Email This Story :
Thai authorities apprehended and deported 163 undocumented Burmese migrants in a raid in Mae Sot on Tuesday. Conducted by a joint task force of Thai army, government authorities, immigration officials and police, the round-up took place at Ban Sung Kwe, an area densely populated by Burmese migrants in the western Thai town.
The migrants – 49 men, 59 women and 55 children – were loaded into trucks and transported across the border to Myawaddy in Karen State.
Two days later, on 5 June, another raid, this time in the southern Thai town of Ranong, resulted in the capture of 136 Burmese migrants who had recently been smuggled into Thailand on foot, according to Ranong provincial governor Cherdsak Jampathes said at a press conference that same day.
A joint force of Thai military and police had caught them in a rubber plantation after a tip-off, he said.

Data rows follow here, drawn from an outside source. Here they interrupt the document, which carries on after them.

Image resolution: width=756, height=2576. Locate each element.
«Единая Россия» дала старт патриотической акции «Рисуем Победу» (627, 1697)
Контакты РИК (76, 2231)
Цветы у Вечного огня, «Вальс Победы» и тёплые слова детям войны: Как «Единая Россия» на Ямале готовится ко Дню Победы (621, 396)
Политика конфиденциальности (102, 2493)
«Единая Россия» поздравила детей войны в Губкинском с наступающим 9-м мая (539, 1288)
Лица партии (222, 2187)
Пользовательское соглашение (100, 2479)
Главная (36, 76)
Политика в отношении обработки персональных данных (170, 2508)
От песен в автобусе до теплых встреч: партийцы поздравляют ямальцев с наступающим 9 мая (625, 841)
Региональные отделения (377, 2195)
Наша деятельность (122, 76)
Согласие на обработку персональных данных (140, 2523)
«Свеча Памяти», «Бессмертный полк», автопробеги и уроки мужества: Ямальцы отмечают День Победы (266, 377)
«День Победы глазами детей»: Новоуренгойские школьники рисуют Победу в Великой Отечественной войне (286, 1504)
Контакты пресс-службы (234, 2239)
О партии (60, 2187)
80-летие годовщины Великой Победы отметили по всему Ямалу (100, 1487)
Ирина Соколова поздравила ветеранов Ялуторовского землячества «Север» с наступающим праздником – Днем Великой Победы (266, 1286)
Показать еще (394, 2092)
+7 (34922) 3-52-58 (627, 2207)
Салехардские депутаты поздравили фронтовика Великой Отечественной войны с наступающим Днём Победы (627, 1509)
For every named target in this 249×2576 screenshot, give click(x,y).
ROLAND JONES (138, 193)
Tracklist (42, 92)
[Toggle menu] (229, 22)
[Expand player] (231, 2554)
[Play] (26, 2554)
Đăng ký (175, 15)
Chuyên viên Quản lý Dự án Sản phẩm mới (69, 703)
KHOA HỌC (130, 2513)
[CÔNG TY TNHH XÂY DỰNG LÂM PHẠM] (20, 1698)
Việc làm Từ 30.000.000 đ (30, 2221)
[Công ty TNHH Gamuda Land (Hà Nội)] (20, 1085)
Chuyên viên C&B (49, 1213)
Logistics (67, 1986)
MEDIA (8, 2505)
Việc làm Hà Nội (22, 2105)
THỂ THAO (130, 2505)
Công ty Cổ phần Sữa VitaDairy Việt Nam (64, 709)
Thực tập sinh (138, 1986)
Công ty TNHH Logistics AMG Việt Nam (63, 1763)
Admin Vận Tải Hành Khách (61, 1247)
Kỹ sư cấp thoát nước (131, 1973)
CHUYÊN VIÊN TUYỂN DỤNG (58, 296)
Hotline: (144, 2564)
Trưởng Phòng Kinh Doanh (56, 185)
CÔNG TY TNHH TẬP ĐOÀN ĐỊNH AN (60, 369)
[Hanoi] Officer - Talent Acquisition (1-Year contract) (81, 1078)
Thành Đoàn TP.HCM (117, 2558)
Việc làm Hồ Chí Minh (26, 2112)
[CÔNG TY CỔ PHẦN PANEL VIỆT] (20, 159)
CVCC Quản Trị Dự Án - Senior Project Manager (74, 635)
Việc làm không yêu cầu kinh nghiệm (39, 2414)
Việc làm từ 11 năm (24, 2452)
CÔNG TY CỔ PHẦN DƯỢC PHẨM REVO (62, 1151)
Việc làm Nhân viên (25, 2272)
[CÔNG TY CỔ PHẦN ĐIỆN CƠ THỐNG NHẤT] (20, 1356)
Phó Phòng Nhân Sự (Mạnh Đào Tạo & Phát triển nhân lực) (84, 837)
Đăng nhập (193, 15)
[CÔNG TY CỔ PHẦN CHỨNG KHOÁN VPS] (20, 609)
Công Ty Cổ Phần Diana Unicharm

The detainees were listed as 103 men, 23 women and 10 children. The migrants reportedly said they entered Thailand from Kawthaung on the Burmese side of the border where smugglers or traffickers had brought them after a three-hour trek through the jungle in the middle of the night.
After questioning, several illegal migrants reportedly told Thai authorities that they had planned to go to Mahachai near Bangkok, where thousands of Burmese get jobs on fishing boats or work in fishery processing factories.
Others had paid to be transported to Songkhla in southern Thailand, a town with many rubber plantations also known for reemploying Burmese migrants. Others were headed for Malaysia, the governor said.
The detainees told Thai authorities they had paid 6,000 baht for the attempted trip to Mahachai; 10,000 baht for Songkhla; and 20,000 baht to get to Malaysia.
All brokers and migrants will be charged with immigration offences, Thai newspaper Khaosod quoted officials saying.
Ranong Governor Cherdsak alluded loosely to the 22 May military coup in Thailand, saying it was important for the Thai armed forces to work closely with other offices during this time of unrest in the country.